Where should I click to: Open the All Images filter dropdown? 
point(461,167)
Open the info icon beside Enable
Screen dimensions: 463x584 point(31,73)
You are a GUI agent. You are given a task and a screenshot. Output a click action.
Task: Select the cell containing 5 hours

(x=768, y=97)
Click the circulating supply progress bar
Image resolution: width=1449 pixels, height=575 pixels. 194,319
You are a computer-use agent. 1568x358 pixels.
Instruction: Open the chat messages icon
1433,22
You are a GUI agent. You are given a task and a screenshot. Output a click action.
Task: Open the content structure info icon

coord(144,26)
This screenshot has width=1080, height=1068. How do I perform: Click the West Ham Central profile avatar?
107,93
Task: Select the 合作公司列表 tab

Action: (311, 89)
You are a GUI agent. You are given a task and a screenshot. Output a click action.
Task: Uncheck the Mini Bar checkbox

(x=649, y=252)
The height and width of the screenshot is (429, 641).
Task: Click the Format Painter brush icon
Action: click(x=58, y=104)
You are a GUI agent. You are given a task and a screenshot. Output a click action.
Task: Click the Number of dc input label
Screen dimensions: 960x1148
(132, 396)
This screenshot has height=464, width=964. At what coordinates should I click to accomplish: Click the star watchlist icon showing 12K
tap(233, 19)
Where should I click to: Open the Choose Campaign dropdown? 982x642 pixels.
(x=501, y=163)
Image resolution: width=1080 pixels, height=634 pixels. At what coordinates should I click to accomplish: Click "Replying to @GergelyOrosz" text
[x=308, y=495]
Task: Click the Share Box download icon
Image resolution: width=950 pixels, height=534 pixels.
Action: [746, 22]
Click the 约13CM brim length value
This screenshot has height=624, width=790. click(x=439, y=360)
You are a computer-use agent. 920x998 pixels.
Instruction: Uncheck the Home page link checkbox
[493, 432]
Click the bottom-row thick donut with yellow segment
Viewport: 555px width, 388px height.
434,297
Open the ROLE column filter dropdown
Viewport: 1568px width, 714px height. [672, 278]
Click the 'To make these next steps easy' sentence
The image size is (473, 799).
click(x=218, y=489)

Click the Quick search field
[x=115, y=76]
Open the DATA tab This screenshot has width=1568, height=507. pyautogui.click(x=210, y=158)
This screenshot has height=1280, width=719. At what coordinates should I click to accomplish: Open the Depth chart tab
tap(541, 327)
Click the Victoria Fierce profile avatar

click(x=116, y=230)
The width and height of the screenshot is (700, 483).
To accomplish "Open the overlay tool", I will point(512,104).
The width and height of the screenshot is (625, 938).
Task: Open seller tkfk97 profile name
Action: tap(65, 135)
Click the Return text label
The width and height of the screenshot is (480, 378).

■ WORK ORDER
Leave out every line before the one containing "Click the 约13CM brim length value"; set down that line and all remaining lines of the material exactly.

■ ANSWER SPACE
Click the 约13CM brim length value
This screenshot has height=624, width=790. click(x=439, y=360)
You are a computer-use agent. 920x998 pixels.
Instruction: Uncheck the Home page link checkbox
[493, 432]
Click the bottom-row thick donut with yellow segment
Viewport: 555px width, 388px height.
434,297
Open the ROLE column filter dropdown
Viewport: 1568px width, 714px height. [672, 278]
Click the 'To make these next steps easy' sentence
The image size is (473, 799).
click(x=218, y=489)

Click the Quick search field
[x=115, y=76]
Open the DATA tab This screenshot has width=1568, height=507. pyautogui.click(x=210, y=158)
This screenshot has height=1280, width=719. At what coordinates should I click to accomplish: Open the Depth chart tab
tap(541, 327)
Click the Victoria Fierce profile avatar

click(x=116, y=230)
The width and height of the screenshot is (700, 483).
To accomplish "Open the overlay tool", I will point(512,104).
The width and height of the screenshot is (625, 938).
Task: Open seller tkfk97 profile name
Action: tap(65, 135)
Click the Return text label
The width and height of the screenshot is (480, 378).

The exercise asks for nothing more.